6. The processing method of the low-carbon biomass fuel according to claim 5, characterized by comprising the following steps: the rotating shaft (102) is connected with a sliding sleeve (501) in a sliding mode, the sliding sleeve (501) is connected with a plurality of push-pull rods (502) in a rotating mode, and one ends of the push-pull rods (502) are connected with the sliding rods (303) in a rotating mode respectively.

7. The processing method of the low-carbon biomass fuel according to claim 2, characterized by comprising the following steps: the processing barrel is characterized in that the upper end of the processing barrel (101) is rotatably connected with two crushing rollers (105), the two crushing rollers (105) are fixedly connected with gears (106), the two gears (106) are meshed for transmission, the processing barrel (101) is fixedly connected with a second motor (201), and one crushing roller (105) is fixedly connected to an output shaft of the second motor (201).

8. The processing method of the low-carbon biomass fuel according to claim 2, characterized by comprising the following steps: the processing cylinder is characterized in that a material conveying box (601) is fixedly connected to the lower end of the processing cylinder (101), a brush roller (602) is rotatably connected to the material conveying box (601), a material conveying screw (603) is fixedly connected to the brush roller (602), and a plurality of sieve grooves (104) are formed in the bottom of the processing cylinder (101).

9. The processing method of the low-carbon biomass fuel according to claim 6, characterized by comprising the following steps: the rotating shaft (102) and the brush roller (602) are fixedly connected with belt wheels (203), and the two belt wheels (203) are connected through a synchronous belt.

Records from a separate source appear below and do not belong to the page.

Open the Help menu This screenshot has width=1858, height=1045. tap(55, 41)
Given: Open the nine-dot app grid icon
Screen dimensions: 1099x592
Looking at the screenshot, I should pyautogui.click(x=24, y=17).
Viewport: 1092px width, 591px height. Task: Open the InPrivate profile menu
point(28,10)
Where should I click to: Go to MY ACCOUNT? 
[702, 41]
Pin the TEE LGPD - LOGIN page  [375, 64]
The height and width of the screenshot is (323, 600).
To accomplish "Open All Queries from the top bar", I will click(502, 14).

10. The biomass fuel prepared by the low-carbon biomass fuel processing method according to claim 9, is characterized in that: the biomass fuel comprises the following raw materials in parts by weight: 10-15 parts of tea residue, 15-20 parts of cottonseed residue, 10-20 parts of tung oil residue, 12-20 parts of rapeseed residue, 16-22 parts of palm residue, 30-40 parts of straw and 0.4-0.9 part of combustion improver.